Programmed cell death also plays an important role in embryo development. For example, the separation of fingers occurs because cells between the digits undergo apoptosis. When apoptosis itself is damaged, due to a mutation (DNA damage) or by an invading virus, there is a chance that the cell will divide in an uncontrolled manner resulting in a tumor. Another example is the AIDS virus (HIV), which causes apoptosis of immune cells.

In 2002 the Nobel Prize was awarded for the discovery of the genes underlying apoptosis. Yet a lot still needs to be unraveled to fully understand this important process. For example, just last week a group of Chinese scientists published in Nature the newly discovered structure of a specific calcium pump – a protein involved in this process.

"Who will enjoy tranquility and who will suffer”  (Phagocytosis)

It was just announced that this year’s Nobel Prize in Medicine will be bestowed to Japanese scientist Yoshinori Ohsumi who unraveled the mechanism of “self-eating” (autophagy) and described the genes involved. In this mechanism the cell digests parts of itself by enclosing these parts in sack-like vesicles and merging them with the lysosome recycling compartment. The mechanism parallels that of “swallowing” cells of the immune system (phagocytes). These cells cause apoptosis by engulfing and swallow invading and dying cells.

Autophagy helps coordinate life with the surrounding environment. For example, when the cell is hungry it can eat its own proteins that are not required for survival, in order to reuse these building blocks for making other more essential proteins. Occasionally this mechanism enables a starving tumor to continue to thrive despite other processes that try to eradicate the malignancy. 

"Who by upheaval and who by plague”  (Necrosis)
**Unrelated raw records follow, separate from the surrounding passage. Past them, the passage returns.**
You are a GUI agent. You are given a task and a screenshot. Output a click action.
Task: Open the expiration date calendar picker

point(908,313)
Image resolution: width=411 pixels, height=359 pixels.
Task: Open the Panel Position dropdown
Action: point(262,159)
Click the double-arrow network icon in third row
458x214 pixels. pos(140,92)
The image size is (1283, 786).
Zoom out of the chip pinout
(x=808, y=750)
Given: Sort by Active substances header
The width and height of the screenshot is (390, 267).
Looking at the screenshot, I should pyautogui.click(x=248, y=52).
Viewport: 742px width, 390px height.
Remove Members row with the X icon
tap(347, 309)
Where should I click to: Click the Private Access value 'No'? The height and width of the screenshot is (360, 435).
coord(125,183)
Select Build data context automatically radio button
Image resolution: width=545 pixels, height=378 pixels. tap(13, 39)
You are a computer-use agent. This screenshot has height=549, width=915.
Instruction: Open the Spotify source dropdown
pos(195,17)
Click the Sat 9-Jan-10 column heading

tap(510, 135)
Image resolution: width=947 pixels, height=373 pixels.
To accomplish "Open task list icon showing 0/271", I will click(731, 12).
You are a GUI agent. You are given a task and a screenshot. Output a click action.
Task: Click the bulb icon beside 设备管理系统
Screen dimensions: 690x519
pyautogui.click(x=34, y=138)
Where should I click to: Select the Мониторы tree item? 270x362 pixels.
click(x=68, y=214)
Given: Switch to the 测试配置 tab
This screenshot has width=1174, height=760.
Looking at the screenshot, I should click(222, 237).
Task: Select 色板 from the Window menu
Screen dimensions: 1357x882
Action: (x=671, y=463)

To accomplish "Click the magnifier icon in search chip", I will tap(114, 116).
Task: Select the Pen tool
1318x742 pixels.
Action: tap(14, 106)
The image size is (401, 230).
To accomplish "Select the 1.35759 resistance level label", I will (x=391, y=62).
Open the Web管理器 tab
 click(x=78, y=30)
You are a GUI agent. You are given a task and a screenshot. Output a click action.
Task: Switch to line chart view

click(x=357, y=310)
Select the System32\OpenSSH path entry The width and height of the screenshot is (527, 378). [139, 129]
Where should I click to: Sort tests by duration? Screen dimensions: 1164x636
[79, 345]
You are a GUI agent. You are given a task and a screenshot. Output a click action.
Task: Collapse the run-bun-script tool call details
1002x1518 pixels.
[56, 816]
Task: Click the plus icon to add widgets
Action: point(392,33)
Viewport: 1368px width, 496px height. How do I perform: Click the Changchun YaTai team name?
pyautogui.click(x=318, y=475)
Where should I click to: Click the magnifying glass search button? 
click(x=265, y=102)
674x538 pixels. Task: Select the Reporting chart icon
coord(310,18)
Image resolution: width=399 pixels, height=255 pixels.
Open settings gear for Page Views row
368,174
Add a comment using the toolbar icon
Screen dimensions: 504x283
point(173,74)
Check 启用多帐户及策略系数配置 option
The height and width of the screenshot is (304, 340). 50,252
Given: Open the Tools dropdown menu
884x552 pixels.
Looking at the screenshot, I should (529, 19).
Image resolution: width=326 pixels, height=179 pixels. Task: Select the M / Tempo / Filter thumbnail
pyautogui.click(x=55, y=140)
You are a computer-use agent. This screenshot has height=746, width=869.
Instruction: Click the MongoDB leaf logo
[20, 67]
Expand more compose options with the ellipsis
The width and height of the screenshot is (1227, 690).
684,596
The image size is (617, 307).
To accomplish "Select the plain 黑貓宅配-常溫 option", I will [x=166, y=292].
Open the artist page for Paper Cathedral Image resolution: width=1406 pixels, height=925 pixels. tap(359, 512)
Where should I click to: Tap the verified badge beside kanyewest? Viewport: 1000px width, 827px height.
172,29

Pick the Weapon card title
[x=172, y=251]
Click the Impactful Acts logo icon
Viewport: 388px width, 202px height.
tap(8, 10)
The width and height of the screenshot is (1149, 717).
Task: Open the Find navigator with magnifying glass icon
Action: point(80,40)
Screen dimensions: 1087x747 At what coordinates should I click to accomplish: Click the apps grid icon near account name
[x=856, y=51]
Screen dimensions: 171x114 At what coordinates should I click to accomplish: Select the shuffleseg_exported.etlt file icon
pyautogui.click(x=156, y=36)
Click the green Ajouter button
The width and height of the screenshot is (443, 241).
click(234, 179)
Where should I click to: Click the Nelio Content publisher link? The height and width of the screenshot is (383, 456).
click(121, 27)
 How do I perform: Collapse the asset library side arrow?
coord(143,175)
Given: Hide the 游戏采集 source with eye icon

Unlike programmed cell death, which is fully controlled, sometimes a greater damage occurs necessitating the eradication of a tissue; for example, avoiding the spread of gangrene. During apoptosis all is under control and the cellular content is not spilled out of the cell; however, in necrosis there is a traumatic process caused by injury or infection. In such a case the cell content is spilled and phagocyte immune cells swallow the debris. Necrosis may result in a need to surgically remove the dead tissue or use maggot therapy where fly larvae clean the dead tissue without harming the nearby healthy tissue.

In a review recently published in Science, David Wallach from the Weizmann Institute of Science, along with fellow American scientists, explained the connection between necrosis and inflammation stating that the interaction occurs in both directions; inflammation ignites necrosis and necrosis causes inflammation. A specific protein phosphorylates other proteins and subsequently another protein interacts with the complex to ignite necrosis including an inflammatory response that comes with it.

As Wallach states, many components have already been identified in the complex system governing the necrotic process, yet there are still missing pieces in the puzzle. Understanding necrosis accurately at a molecular level will enable us to harness it for medical use such as to eradicate tissues harming our body. 

Hence, as the poem describes, a large number of processes in our body decide: “How many will pass from the earth and how many will be created. Who will live and who will die”.  Each of these processes has a designated use – from killing damaged or unneeded proteins to eradicating a diseased tissue. A deep understanding of these processes will open the door to accurate diagnosis and treatment of an array of medical conditions such as cancer, Alzheimer’s disease, AIDS, autoimmune diseases and the list goes on.